* **EXERCISE**: Copy the records below exactly, from the line containing "This screenshot has width=759, height=600." through the last line, and leave out every picture.

* **EXERCISE DATA**:

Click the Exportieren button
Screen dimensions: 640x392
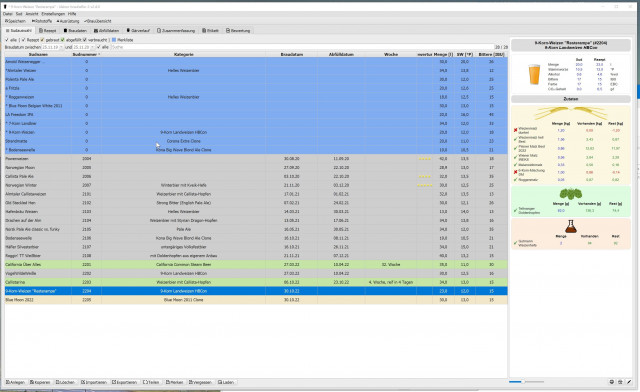pos(124,382)
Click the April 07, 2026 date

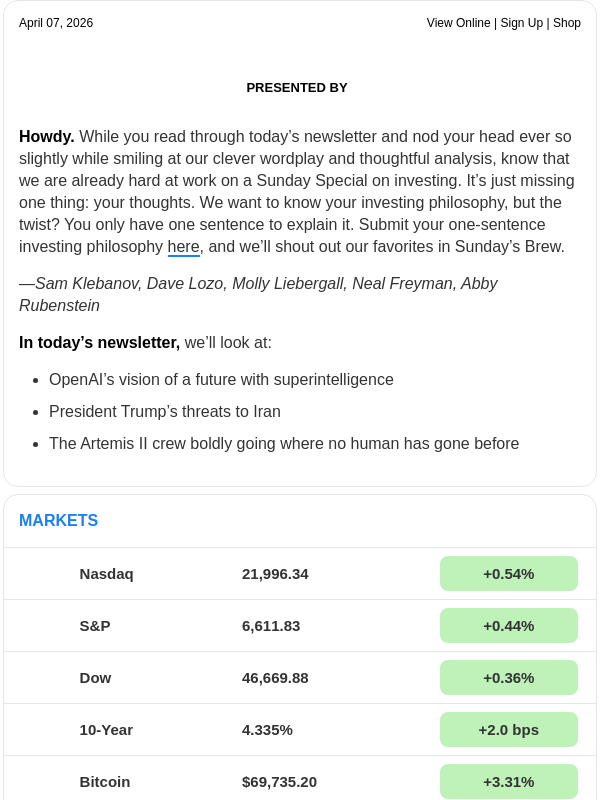pyautogui.click(x=56, y=23)
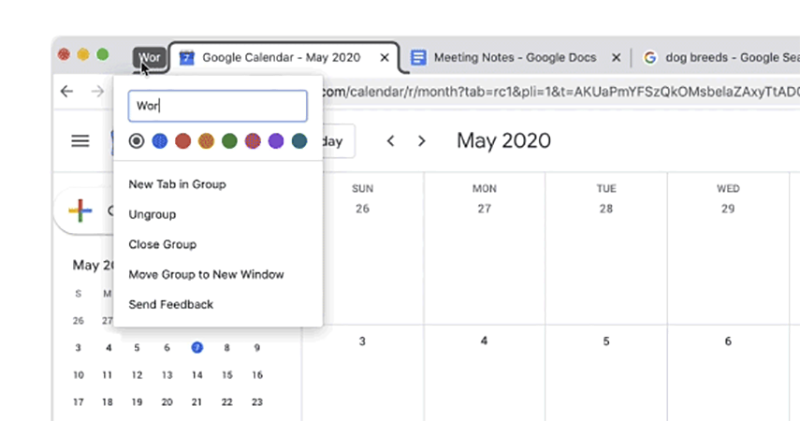The height and width of the screenshot is (421, 800).
Task: Choose 'Ungroup' from the group menu
Action: click(x=151, y=214)
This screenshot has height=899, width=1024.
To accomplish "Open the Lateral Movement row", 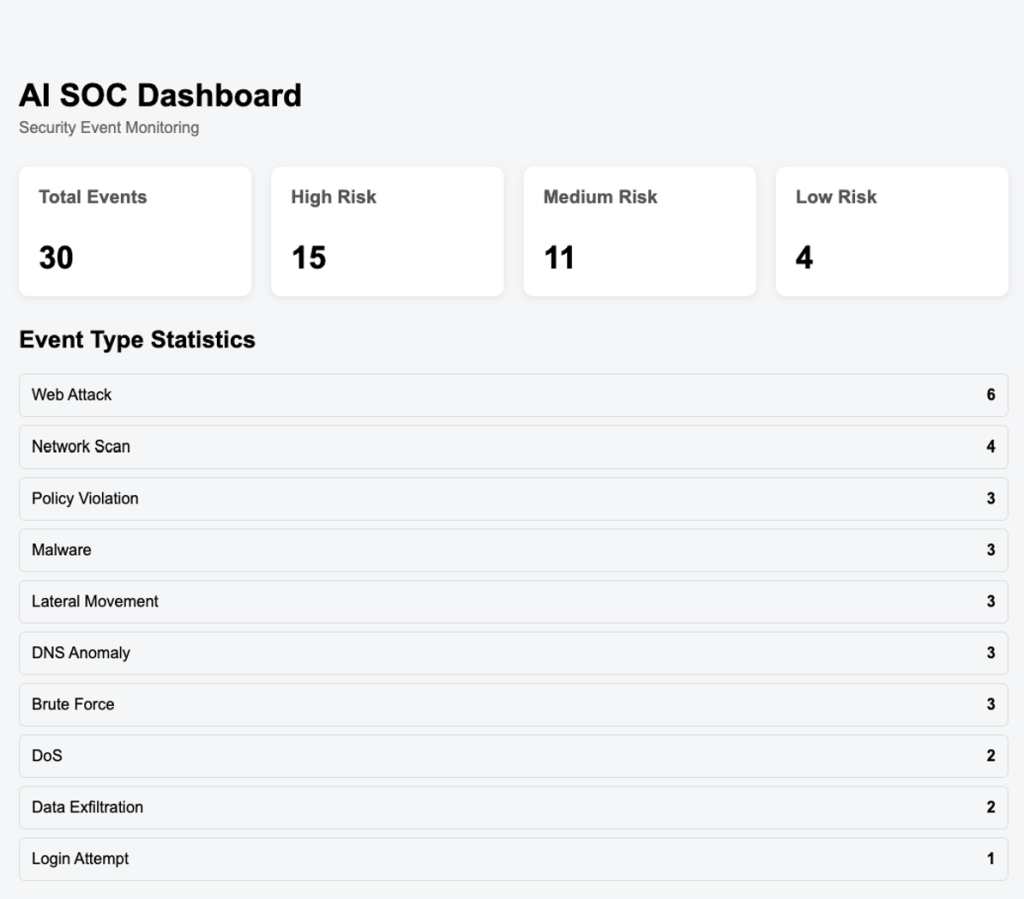I will (513, 601).
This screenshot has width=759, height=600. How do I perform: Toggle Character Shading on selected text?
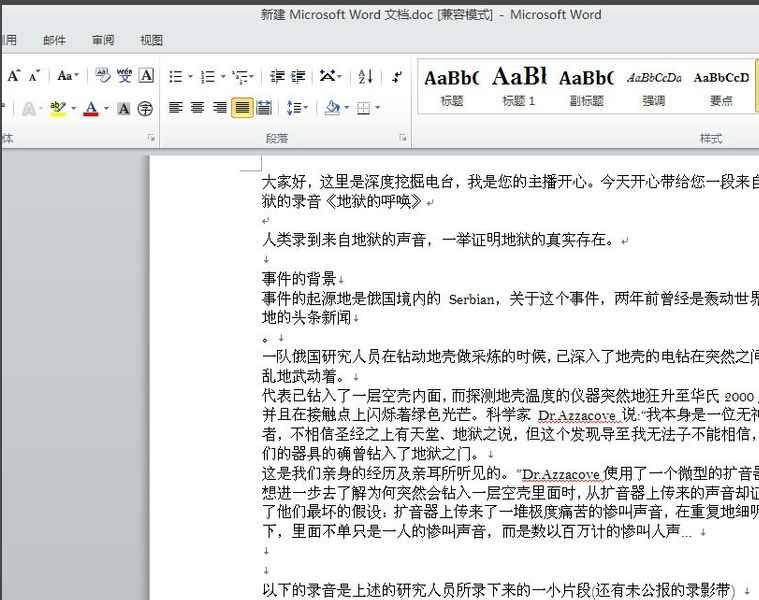(x=124, y=108)
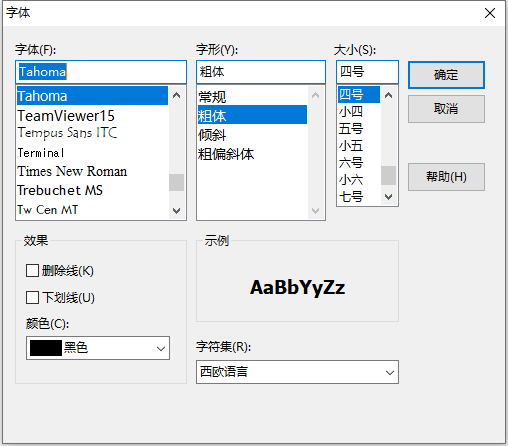
Task: Click the 确定 OK button
Action: (x=446, y=75)
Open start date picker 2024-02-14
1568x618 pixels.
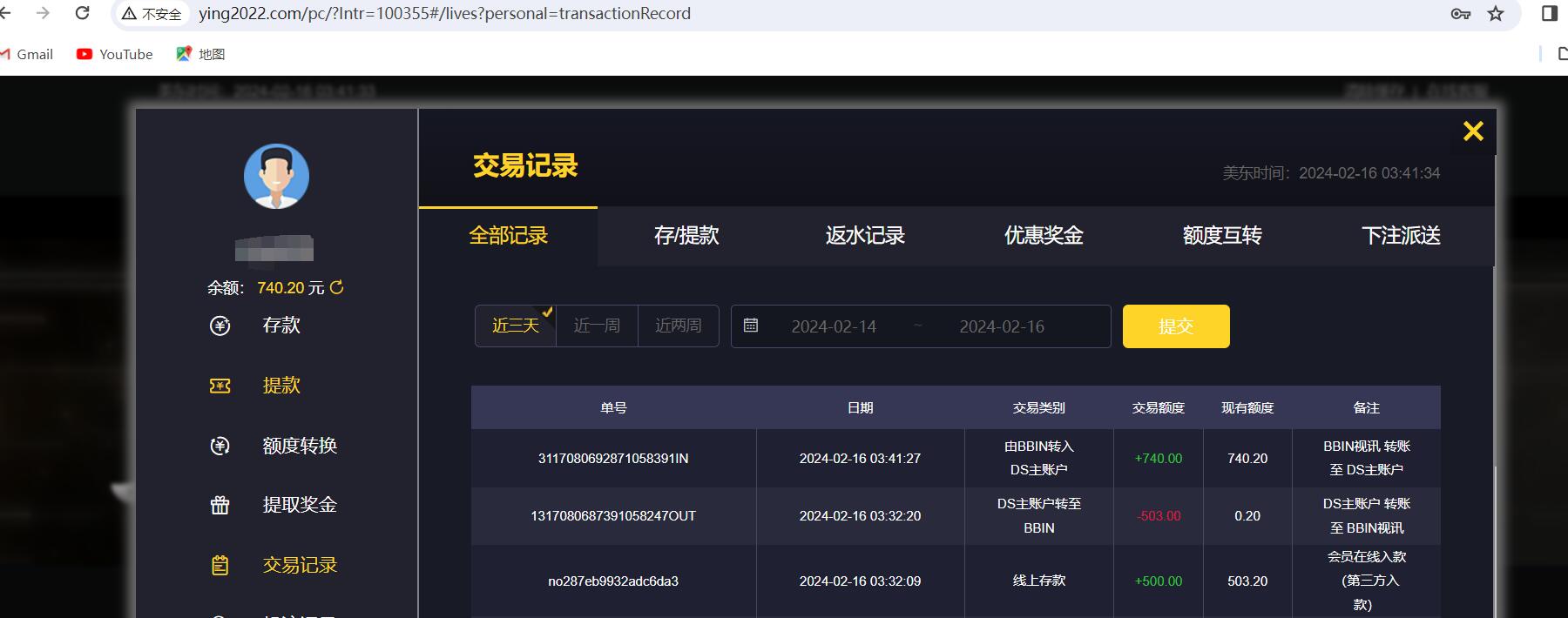pos(834,326)
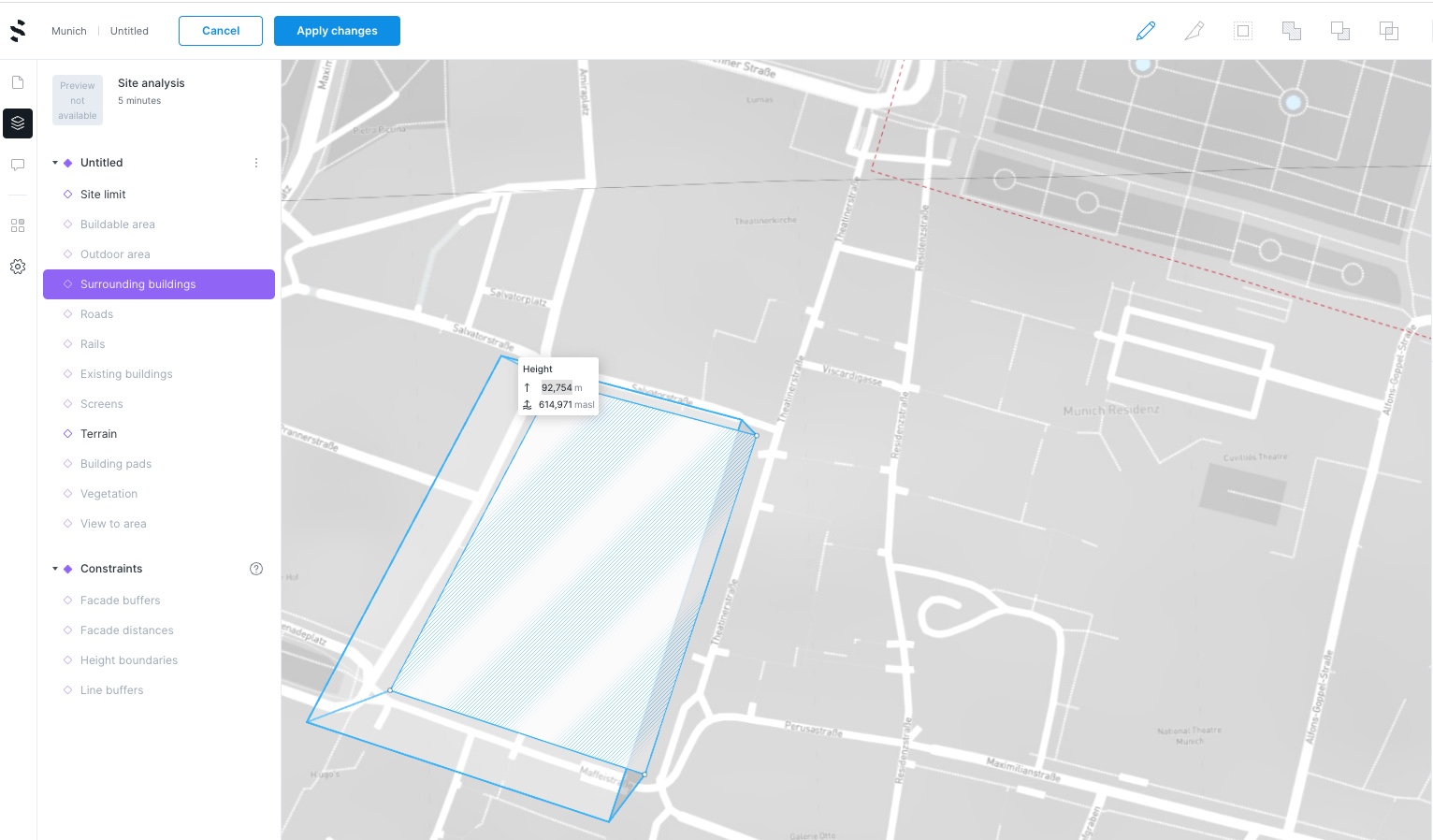The image size is (1433, 840).
Task: Collapse the Untitled layer group
Action: click(55, 162)
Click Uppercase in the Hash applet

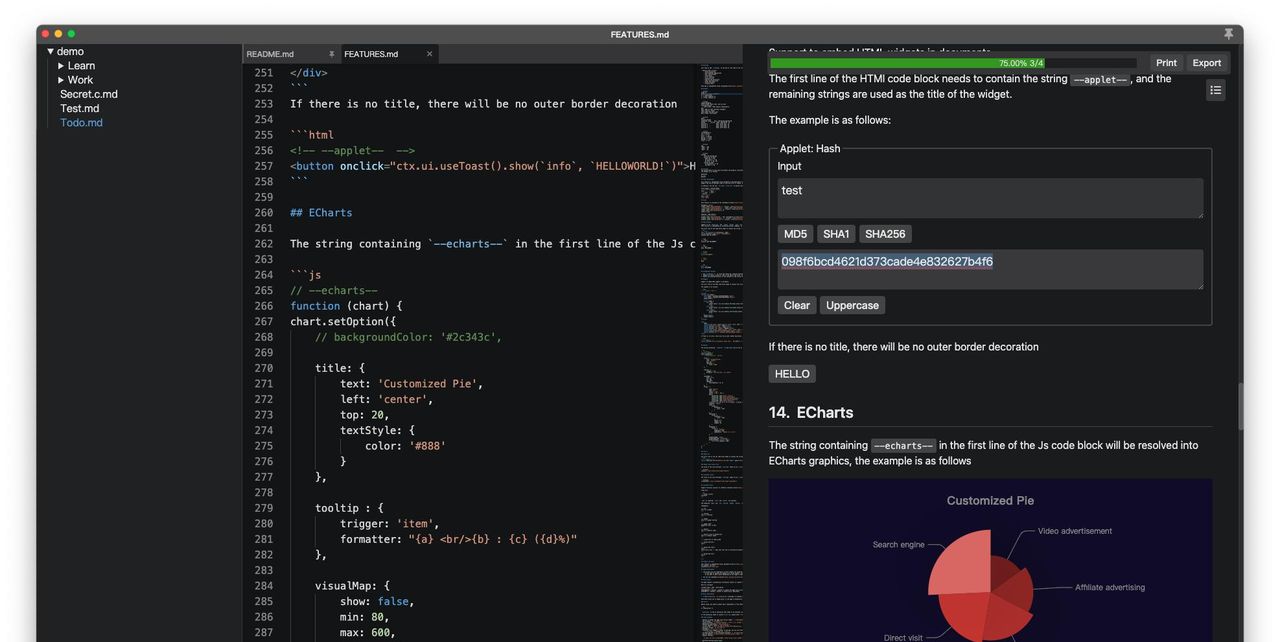coord(852,305)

* **REPLY TO THE TASK**:
This screenshot has width=759, height=600. How do I perform: Toggle Character Shading on selected text?
(x=124, y=108)
Task: Click the 确定 OK button
Action: (x=446, y=75)
Open start date picker 2024-02-14
1568x618 pixels.
pos(834,326)
The image size is (1433, 840).
Task: Collapse the Untitled layer group
Action: click(55, 162)
Click Uppercase in the Hash applet

coord(852,305)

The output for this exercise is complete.